Deans' stroke musings

Changing stroke rehab and research worldwide now.Time is Brain!Just think of all the trillions and trillions of neurons that DIE each day because there are NO effective hyperacute therapies besides tPA(only 12% effective). I have 493 posts on hyperacute therapy, enough for researchers to spend decades proving them out. These are my personal ideas and blog on stroke rehabilitation and stroke research. Do not attempt any of these without checking with your medical provider. Unless you join me in agitating, when you need these therapies they won't be there.

What this blog is for:

Shortly after getting out of the hospital and getting NO information on the process or protocols of stroke rehabilitation and recovery I started searching on the internet and found that no other survivor received useful information. This is an attempt to cover all stroke rehabilitation information that should be readily available to survivors so they can talk with informed knowledge to their medical staff. It's quite disgusting that this information is not available from every stroke association and doctors group.
My back ground story is here:http://oc1dean.blogspot.com/2010/11/my-background-story_8.html

Thursday, May 25, 2017

Gut Microbiota Potential for a Unifying Hypothesis for Prevention and Treatment of Hypertension

This would be cool because of the side effects of hypertension medications.
http://circres.ahajournals.org/content/120/11/1724?etoc=
YanFei Qi, Seungbum Kim, Elaine M. Richards, Mohan K. Raizada, Carl J. Pepine
Despite major advances in pharmacological and device-based therapies, systemic hypertension (HTN) continues to be the major, modifiable risk factor for most cardiovascular disease and a leading cause of morbidity and mortality. Treatment resistant HTN (RH) is present in ≈15% to 20% of hypertensive patients, with few treatment options. These facts provide an opportunity to develop novel hypotheses to advance this field.
Over 60 years ago, Irvine Page1 proposed a mosaic theory where interplay of multiple factors integrate to increase blood pressure (BP). This fostered establishment of cellular, molecular, and physiological mechanisms altered in HTN. However, how these diverse factors integrate to impair BP control remains a challenge. Furthermore, why some factors are prohypertensive in one individual and not in another, and where prohypertensive signals originate, remains an enigma.
In this Viewpoint, we propose that the gut and gut microbiota could be one missing link and provide a potential unifying concept. We summarize most recent evidence for involvement of gut microbiota in BP control and HTN. We present our thoughts on the current state and relevant knowledge gaps to be addressed to determine whether targeting gut microbiota and related pathology would be a next frontier in HTN therapeutics.

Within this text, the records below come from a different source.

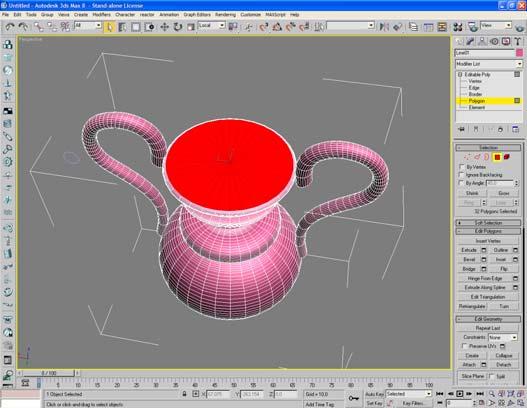Activate the Select Object arrow tool
The height and width of the screenshot is (408, 527).
(x=110, y=27)
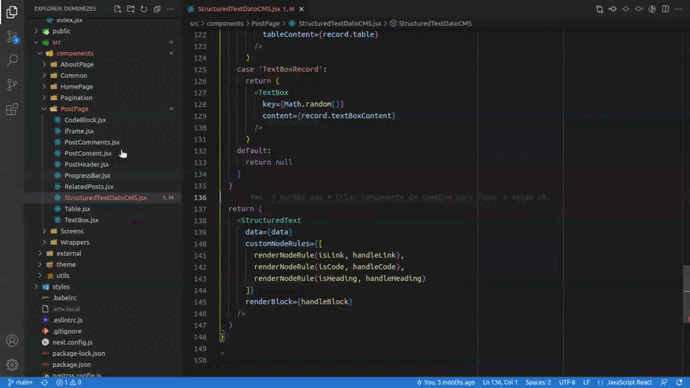This screenshot has width=690, height=388.
Task: Click PostPage in the breadcrumb path
Action: [x=265, y=23]
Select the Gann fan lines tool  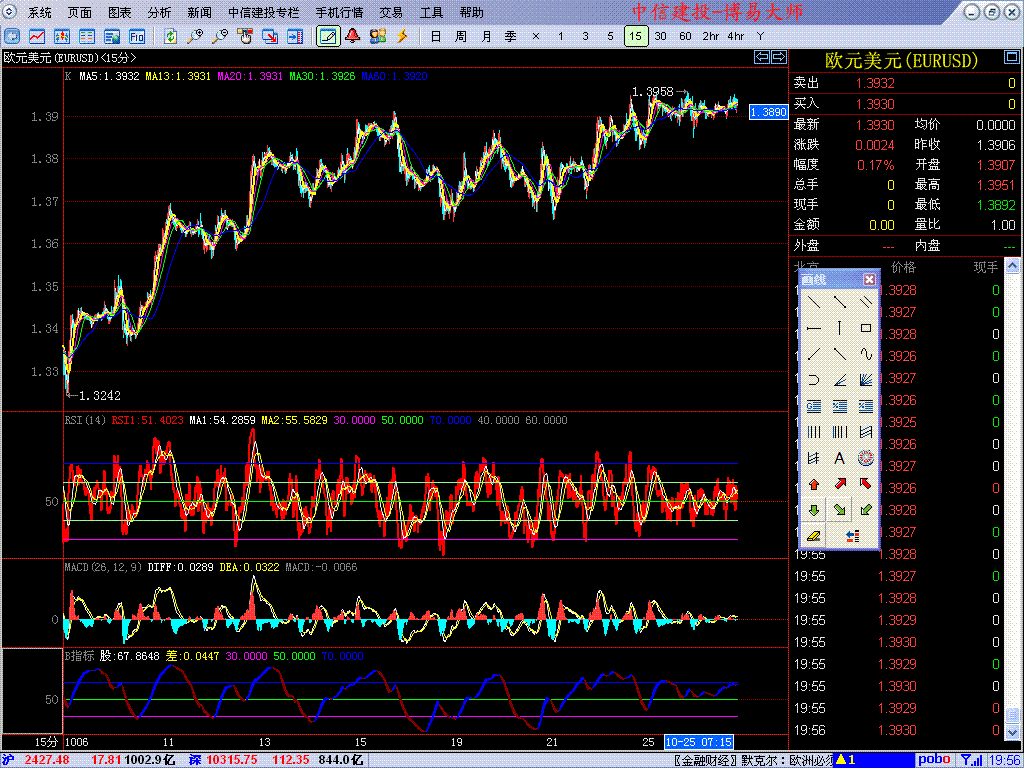pyautogui.click(x=866, y=380)
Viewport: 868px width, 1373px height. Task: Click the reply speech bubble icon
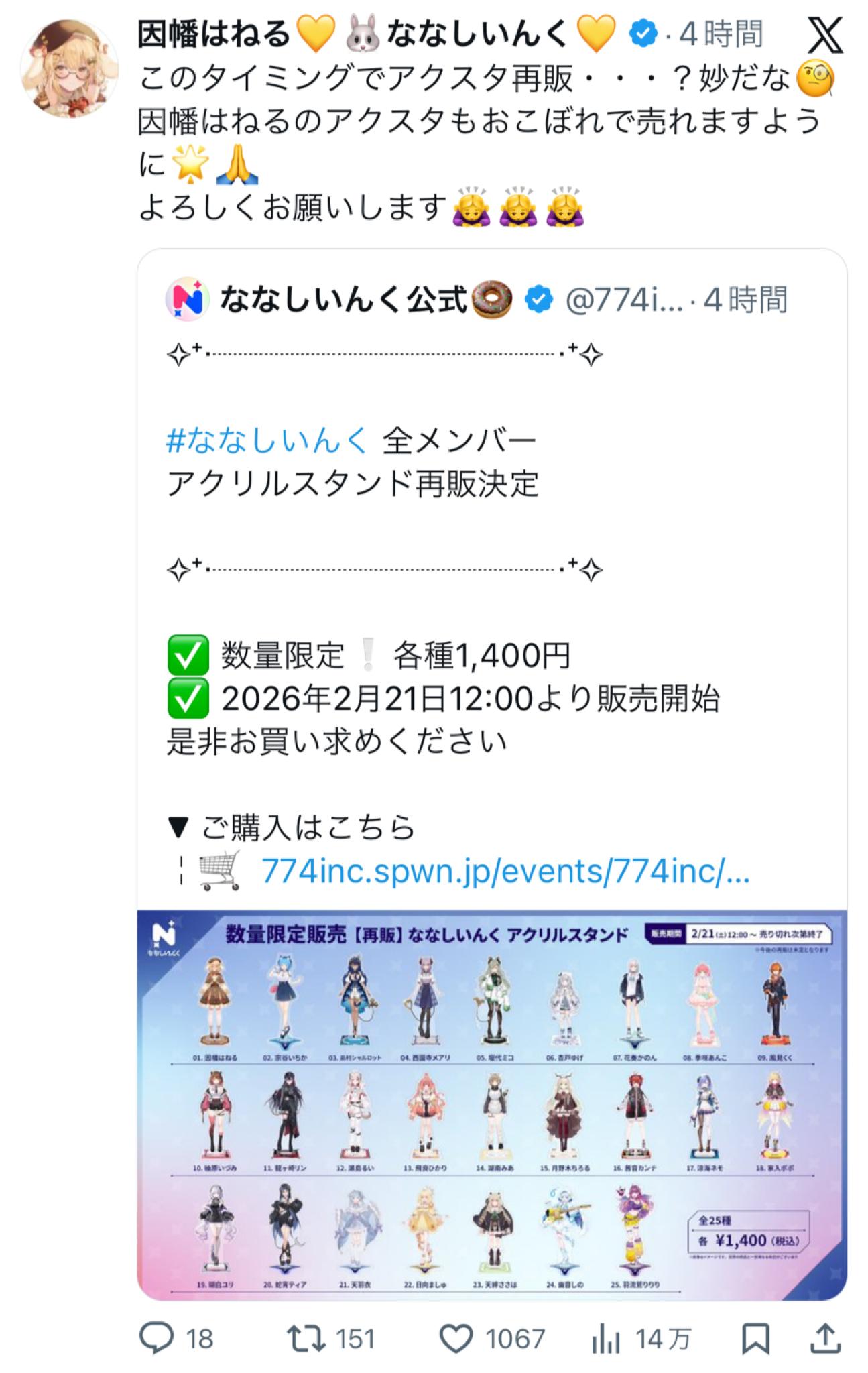(x=157, y=1338)
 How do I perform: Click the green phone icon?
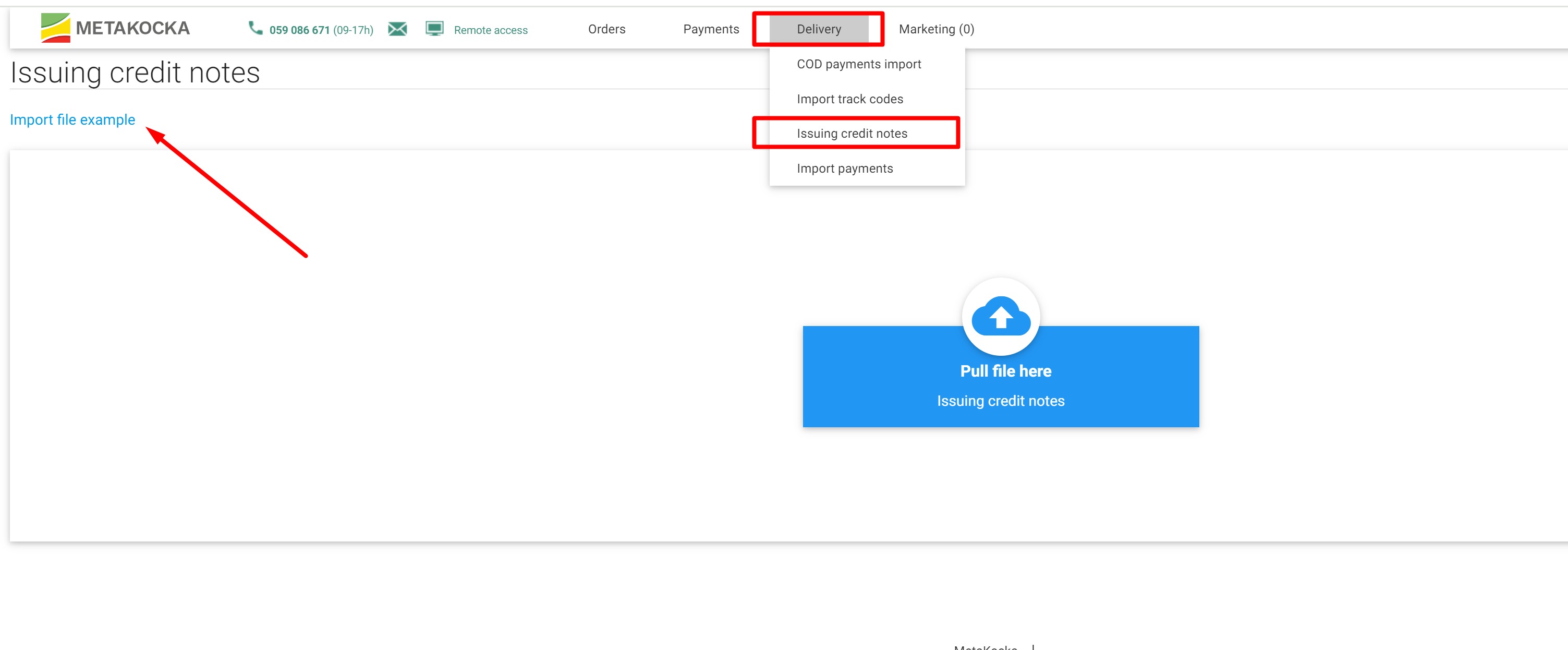point(255,28)
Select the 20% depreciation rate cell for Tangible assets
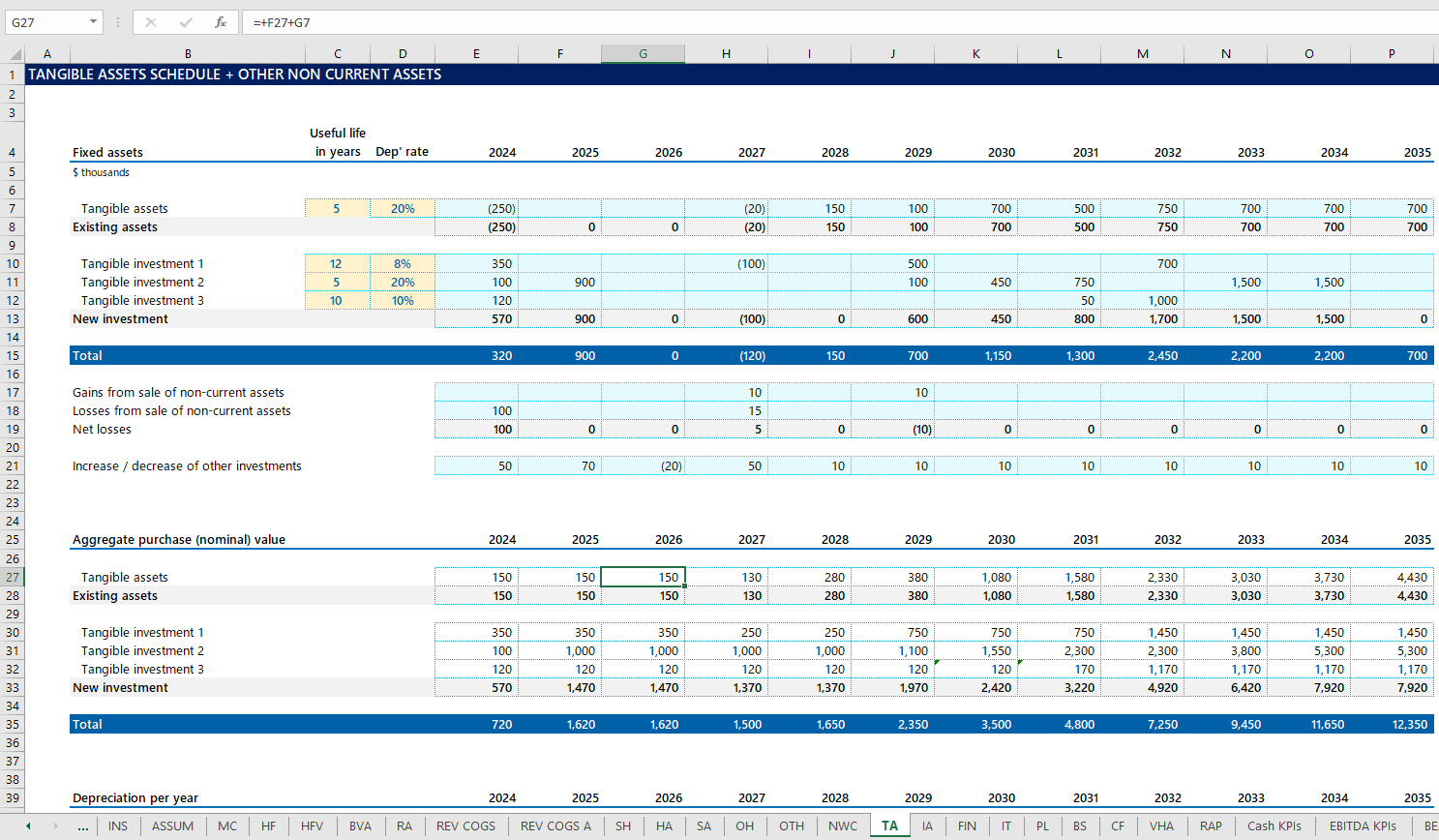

Are HTN or RH Associated With a Unique Gut Microbial Signature?

Gut dysbiosis and microbial functions contribute to pathological effects beyond the gastrointestinal system. Gut microbiota play a role in BP regulation, and gut dysbiosis has been observed in multiple animal models of HTN.25 Our group was among the first to document HTN-associated gut dysbiosis and an increased Firmicutes/Bacteroidetes ratio.2,3 This was associated with a decrease in acetate- and butyrate-producing bacteria and an increase in the lactate-producing bacteria. High-fiber diet and acetate supplementation correct gut dysbiosis, increase the abundance of acetate-producing bacteria, and are associated with lower BP in DOCA-salt mice.5 Stroke-prone spontaneously hypertensive rats exhibit gut dysbiosis, and fecal microbiota transplant (FMT) from stroke-prone spontaneous hypertensive rats to Wistar–Kyoto normotensive rats increases BP.4 Furthermore, we noted that HTN is associated with profound pathological changes in the gut and increases brain–gut transmission in animal models of HTN.6
Microbial dysbiosis has also been observed in patients with high BP.2,3 Interestingly, subjects with HTN or pre-HTN demonstrate similar characteristic changes in gut microbiota composition.7 In a RH patient, antibiotic treatment resulted in BP under control with only an angiotensin-converting enzyme inhibitor, suggesting possible involvement of gut microbiota in the pathogenesis of RH as antibiotics alter gut microbiota.8 Future work will be needed to determine whether a unique microbial signature in the gut, gut pathology, and increased brain–gut–bone marrow connection are present in patients with RH.